▸ **TESTO FORNITO**
========

Perché il caso dei due Marò fa pochi progressi

Marò, scontro Italia-India

Marò, scontro Italia-India

Nuova Delhi accusa: due militari italiani hanno sparato durante un'operazione antipirateria uccidendo due pescatori. Massimiliano Latorre e Salvatore Girone vengono fatti scendere e arrestati, nonostante Roma reclami la giurisdizione del caso affermando che l'incidente è avvenuto in acque internazionali

 

di Natalino Ronzitti

Perché il caso dei due Marò fa pochi progressi

Nei fatti, la questione dei Marò sta cadendo nel dimenticatoio, sommersa da altre notizie internazionali (Libia, Gaza, Ucraina, etc.). L'analisi di AffarInternazionali

 

Ennesimo rinvio dei tribunali indiani sulla questione dei nostri fucilieri di marina, trattenuti in India ormai da circa due anni e mezzo. Questo è quanto avvenuto il 31 luglio. Il 4 agosto la Corte Suprema indiana ha poi autorizzato il rinnovo della cauzione a garanzia della libertà provvisoria dei due Marò.

La Corte speciale che era stata incaricata dalla Corte suprema indiana di giudicare il caso si è aggiornata al 14 ottobre 2014 a causa dell’indisposizione di uno dei giudici. Qualcuno, a quanto sembra a livello governativo, ha affermato che si tratta di un mero fatto tecnico. Altri hanno scritto che il rinvio gioca a nostro favore.

========

▸ **DATI FORNITI**
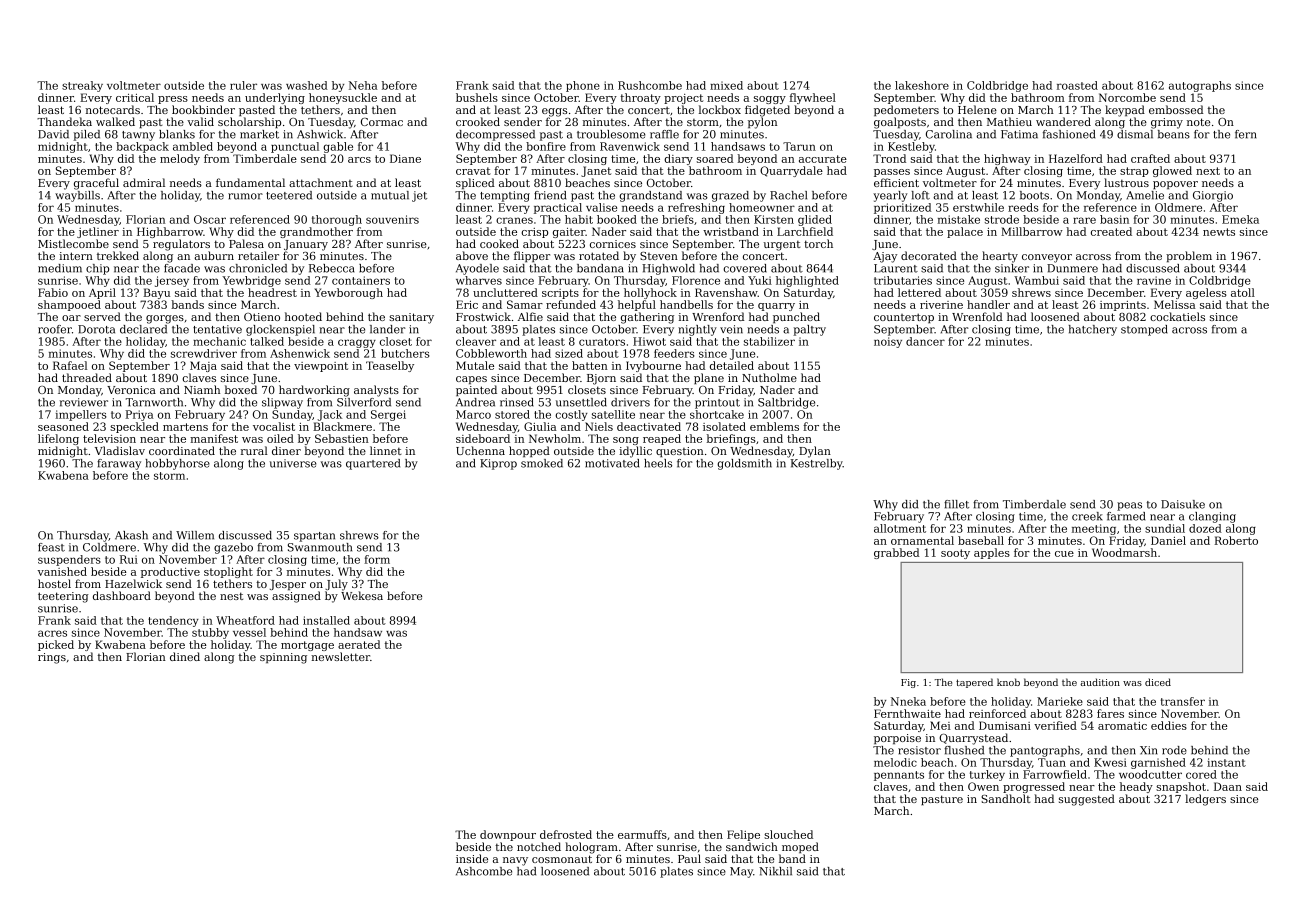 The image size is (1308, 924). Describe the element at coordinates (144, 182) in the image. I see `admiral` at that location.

========

▸ **QUESITI PROPOSTI**
1: Risponda alle seguenti domande sull'articolo dedicato al caso dei Marò:
(a) A quale data si è aggiornata la Corte speciale?
(b) Che cosa ha autorizzato la Corte Suprema indiana il 4 agosto?
(c) Da quanto tempo i fucilieri di marina sono trattenuti in India?
2: Nell'articolo sul caso dei Marò, quali notizie internazionali sono indicate tra parentesi come causa del fatto che la questione sta cadendo nel dimenticatoio? Le elenchi tutte.
3: Riporti fedelmente il passo dell'articolo sul caso dei Marò, partendo dalle parole "Nei fatti, la" e fermandosi dopo le parole "a nostro favore.".

▸ **ELENCO SOLUZIONI**
1:
(a) Al 14 ottobre 2014.
(b) Il rinnovo della cauzione a garanzia della libertà provvisoria dei due Marò.
(c) Da circa due anni e mezzo.

2: Libia, Gaza, Ucraina.

3:
Nei fatti, la questione dei Marò sta cadendo nel dimenticatoio, sommersa da altre notizie internazionali (Libia, Gaza, Ucraina, etc.). L'analisi di AffarInternazionali

 

Ennesimo rinvio dei tribunali indiani sulla questione dei nostri fucilieri di marina, trattenuti in India ormai da circa due anni e mezzo. Questo è quanto avvenuto il 31 luglio. Il 4 agosto la Corte Suprema indiana ha poi autorizzato il rinnovo della cauzione a garanzia della libertà provvisoria dei due Marò.

La Corte speciale che era stata incaricata dalla Corte suprema indiana di giudicare il caso si è aggiornata al 14 ottobre 2014 a causa dell’indisposizione di uno dei giudici. Qualcuno, a quanto sembra a livello governativo, ha affermato che si tratta di un mero fatto tecnico. Altri hanno scritto che il rinvio gioca a nostro favore.